- _EXCERPTED PASSAGE_:
····················

By Matthew Russell Lee, Light Reading, Patreon
SDNY COURTHOUSE, July 25 – The two week trial against the proposed T-Mobile / Sprint merger ended on December 20, 2019 before U.S. District Court for the Southern District of New York Judge Victor Marrero. There were papers due January 8, and a final four hour argument on January 15. Inner City Press began what will be a trial-long live-tweet, here. Day 7 Patreon here.
On July 25, 2022 the SDNY prosecutors unsealed an indictment of ex Rep Stephen Buyer for illegal trading on the merger. They scheduled an 11:30 am press conference which Inner City Press went to attend with smart phone to live stream. Watch @InnerCityPress.
The press conference was jammed (photo here) and US Attorney Damian Williams said that one of the nine was allowed to self-surrender, without saying which one. Watch this site.
The charges: "(1.) U.S. v. Stephen Buyer – alleged insider trading in two companies by the defendant, a former U.S. Congressman, ahead of merger and acquisition announcements related to each company. Buyer allegedly obtained material nonpublic information (“MNPI”) about each of these deals by virtue of his retention as a consultant and lobbyist in connection with the deal. (2.) U.S. v. Seth Markin and Brandon Wong – the defendants are alleged to have together made more than $1.4 million dollars in illegal profits by trading in trading in stock based on inside information that Markin, who was at time an FBI agent in training, stole from his girlfriend, who was then an attorney at a major law firm in Washington D.C. assigned to work on the acquisition of Pandion Therapeutics by Merck & Co. In addition to their own trading, Wong and Markin are alleged to have told at least eight other people to purchase Pandion shares based on the stolen information. (3.) U.S. v. United States v. Amit Bhardwaj, Srinivasa Kakkera, and Abbas Saeedi – the defendants, including executives at Silicon Valley tech companies, are alleged to have traded based on inside information about impending corporate mergers obtained by defendant Amit Bhardwaj from his employer. (4.) U.S. v. Brijesh Goel – alleged insider trading in seven M&A deals based on MNPI obtained from an insider at a major international investment bank in New York. The insider, Goel, allegedly received MNPI based on investment bank internal documents about potential investments that bank might make in the deals."
The civl merger case as State of New York, et al., v. Deutsche Telekom AG, et al., 19-cv-5434 (Marrero).

····················

- _DATA PROVIDED_:
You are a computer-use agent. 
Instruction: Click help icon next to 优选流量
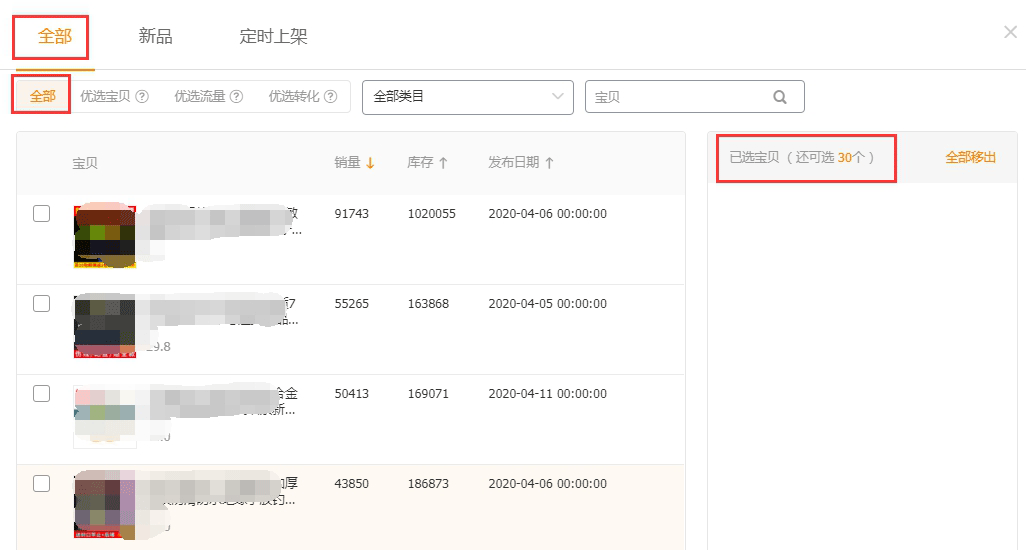click(x=236, y=97)
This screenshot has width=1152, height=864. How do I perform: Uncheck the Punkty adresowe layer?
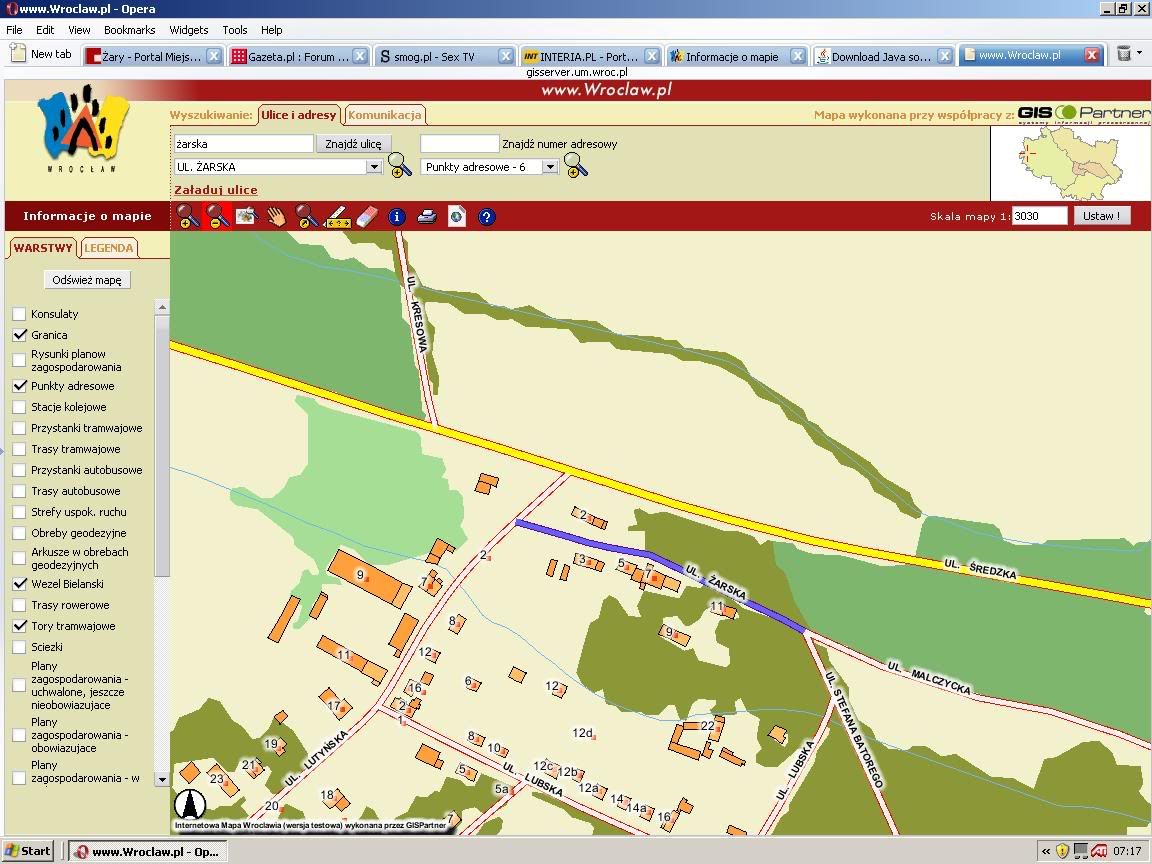pyautogui.click(x=19, y=386)
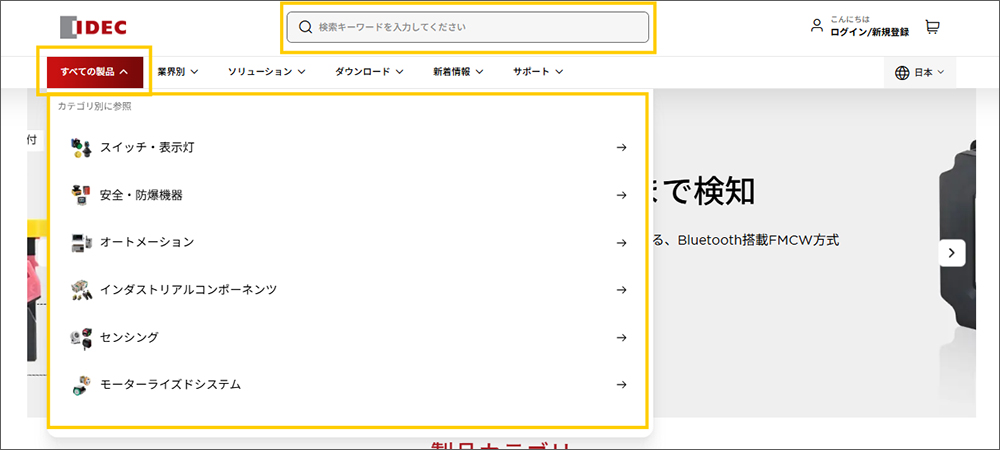Click the センシング category icon
The width and height of the screenshot is (1000, 450).
tap(81, 338)
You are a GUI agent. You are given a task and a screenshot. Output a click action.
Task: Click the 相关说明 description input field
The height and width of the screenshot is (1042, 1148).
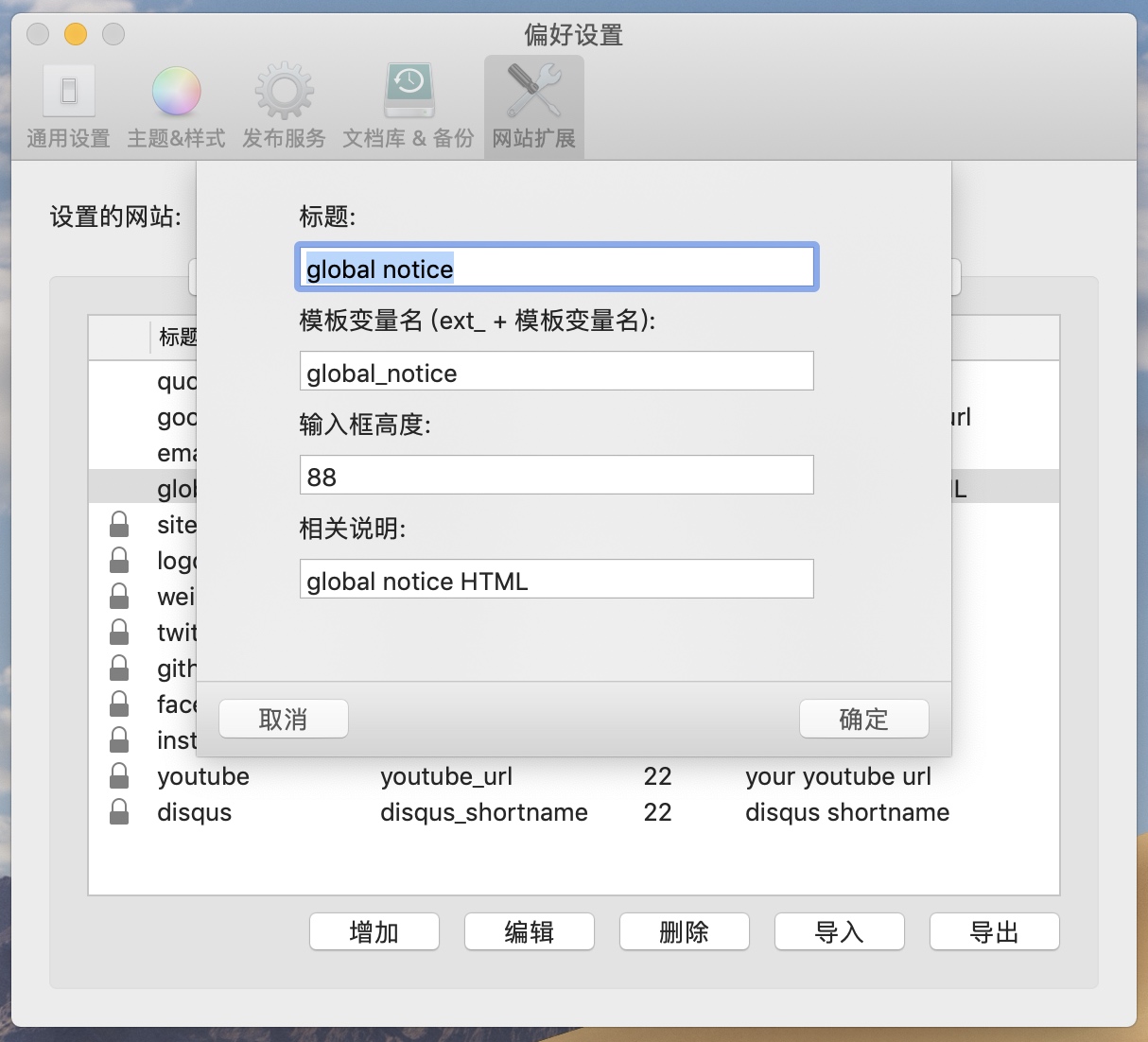556,580
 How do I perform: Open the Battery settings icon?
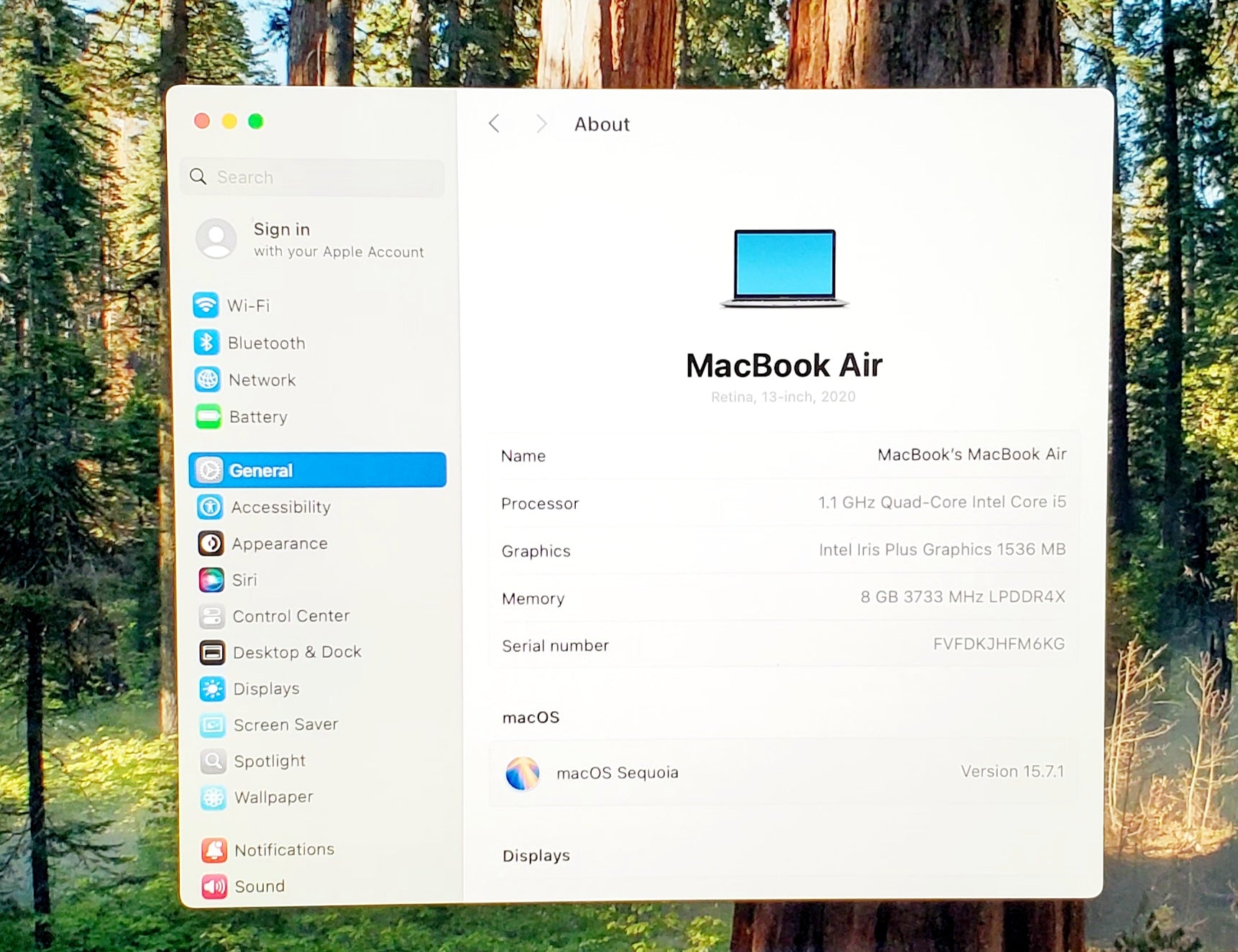tap(208, 416)
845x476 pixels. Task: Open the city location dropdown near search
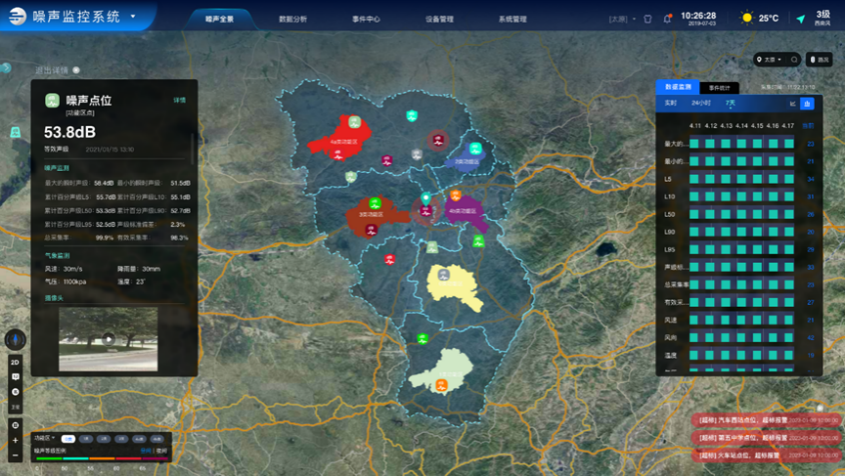pyautogui.click(x=771, y=60)
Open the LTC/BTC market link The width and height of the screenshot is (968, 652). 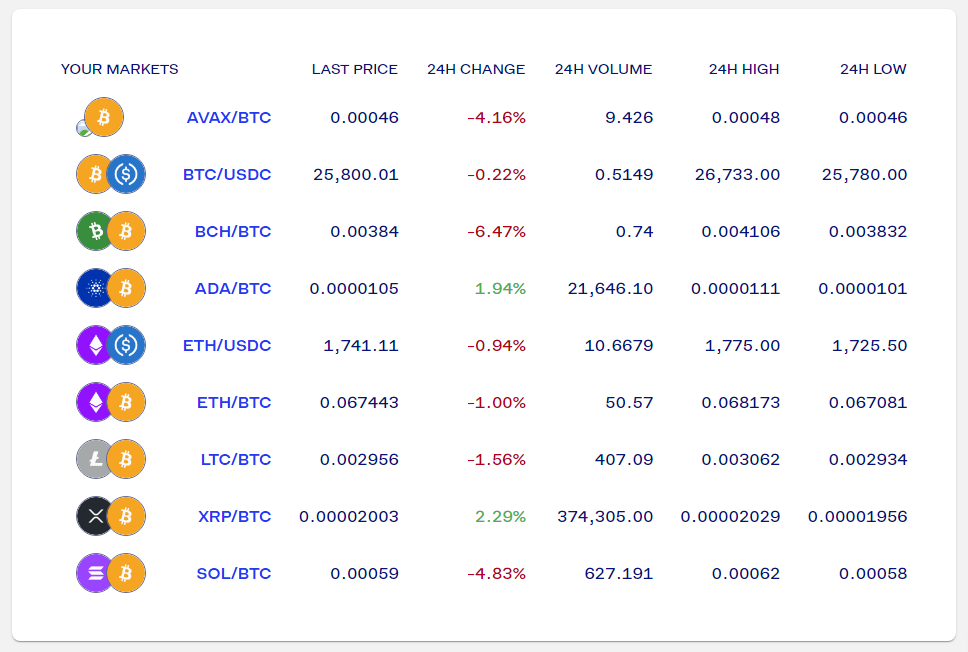[236, 459]
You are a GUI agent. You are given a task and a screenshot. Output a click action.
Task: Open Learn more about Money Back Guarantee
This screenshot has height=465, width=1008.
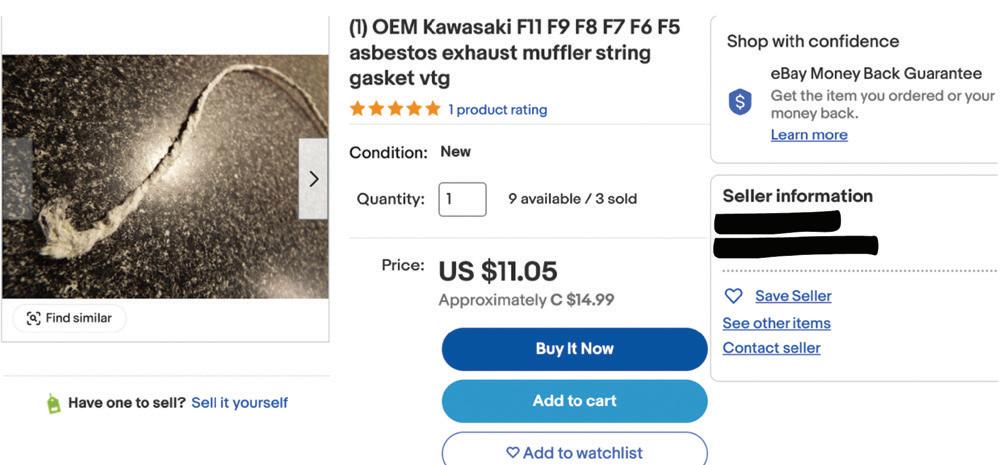808,135
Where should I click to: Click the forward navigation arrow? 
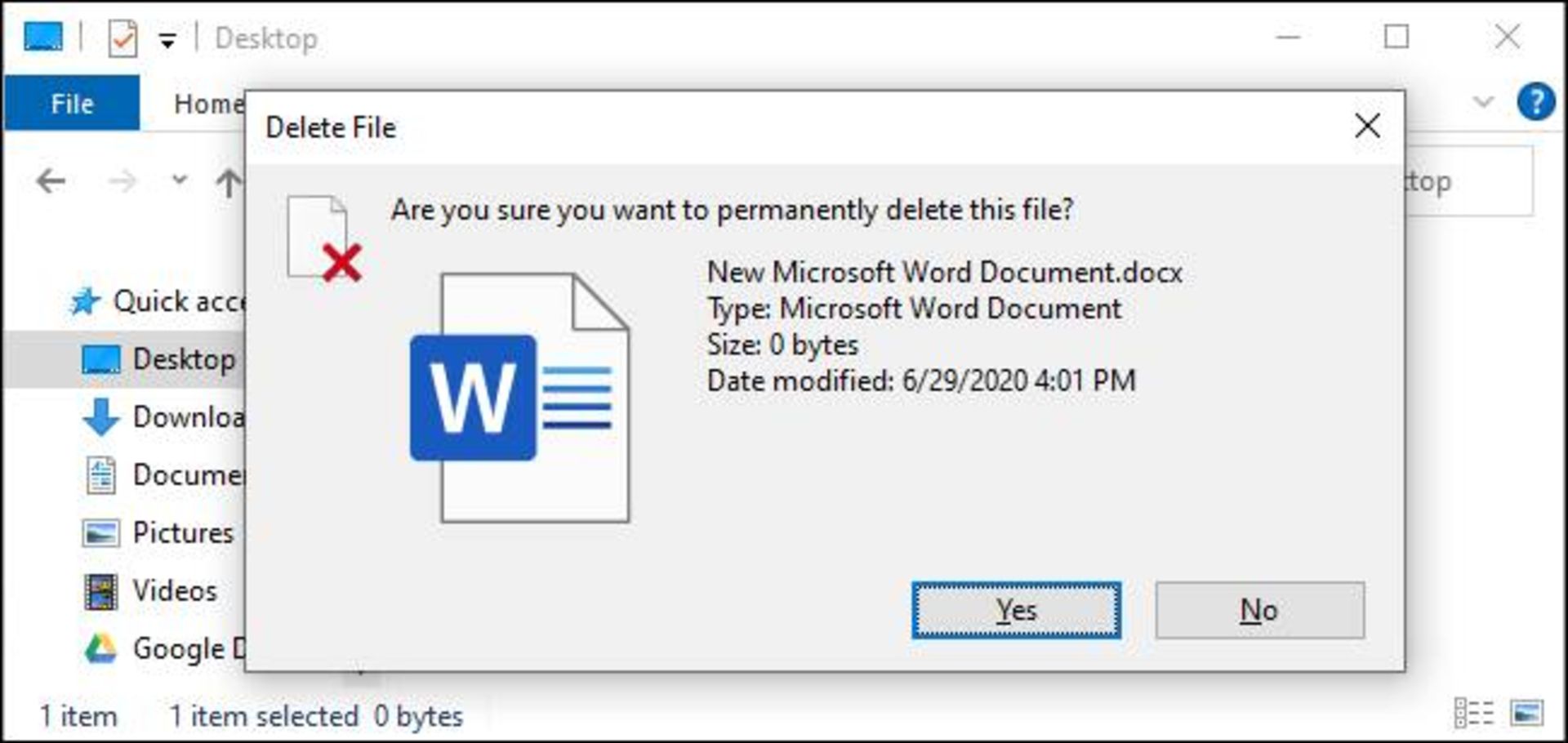122,181
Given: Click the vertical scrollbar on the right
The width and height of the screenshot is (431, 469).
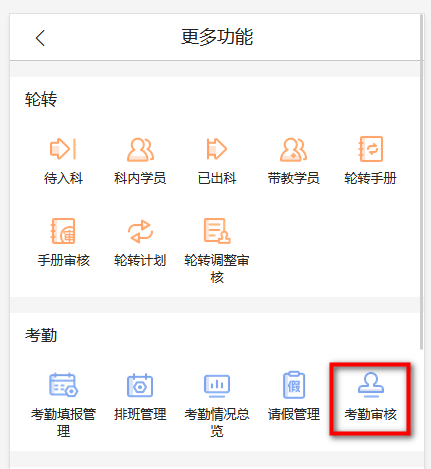Looking at the screenshot, I should click(x=422, y=182).
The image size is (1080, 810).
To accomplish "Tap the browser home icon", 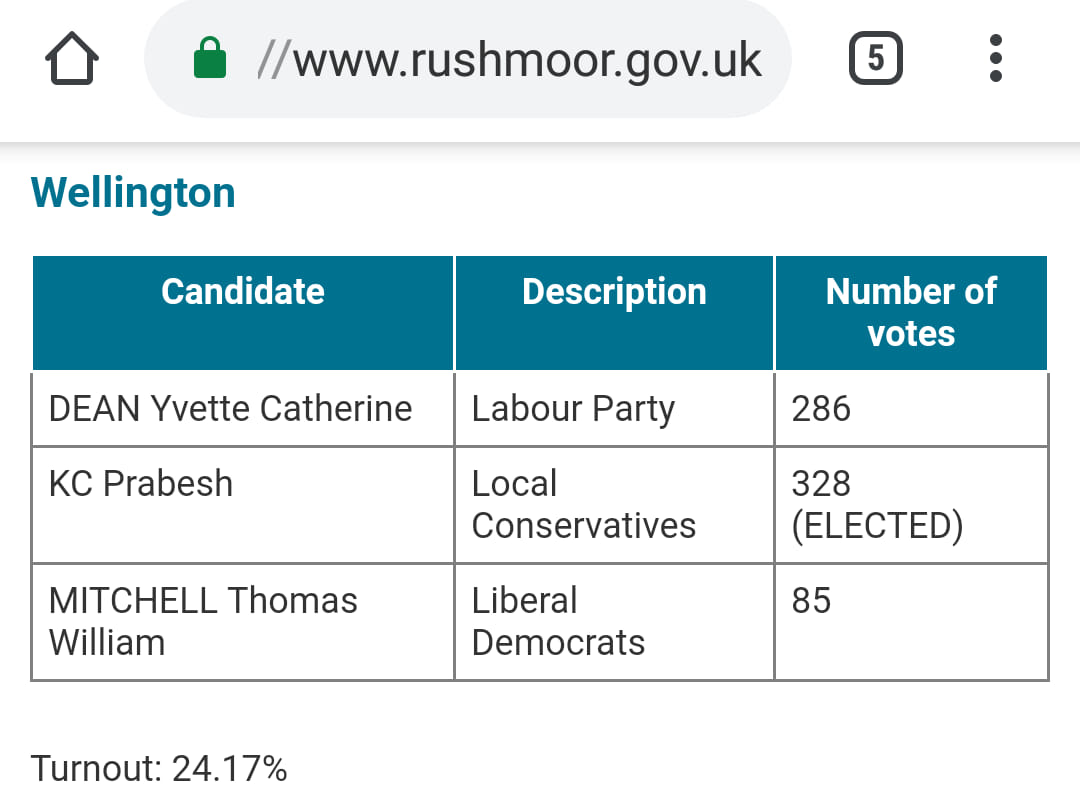I will (x=72, y=60).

····················

- _HOW TO COMPLETE THIS TASK_: For each of the statements (a), (b) and (c) below, say whether it agrees with the report on the Stephen Buyer indictment, answering yes or no and quoting the words of the report that decide it. (a) The trial against the proposed T-Mobile / Sprint merger ended on December 20, 2019. (b) US Attorney Damian Williams said which defendant was allowed to self-surrender. (c) Wong and Markin are alleged to have told at least eight other people to buy Pandion shares.

- _TASK RESPONSE_:
(a) Yes: "ended on December 20, 2019"
(b) No: "without saying which one"
(c) Yes: "told at least eight other people to purchase Pandion shares"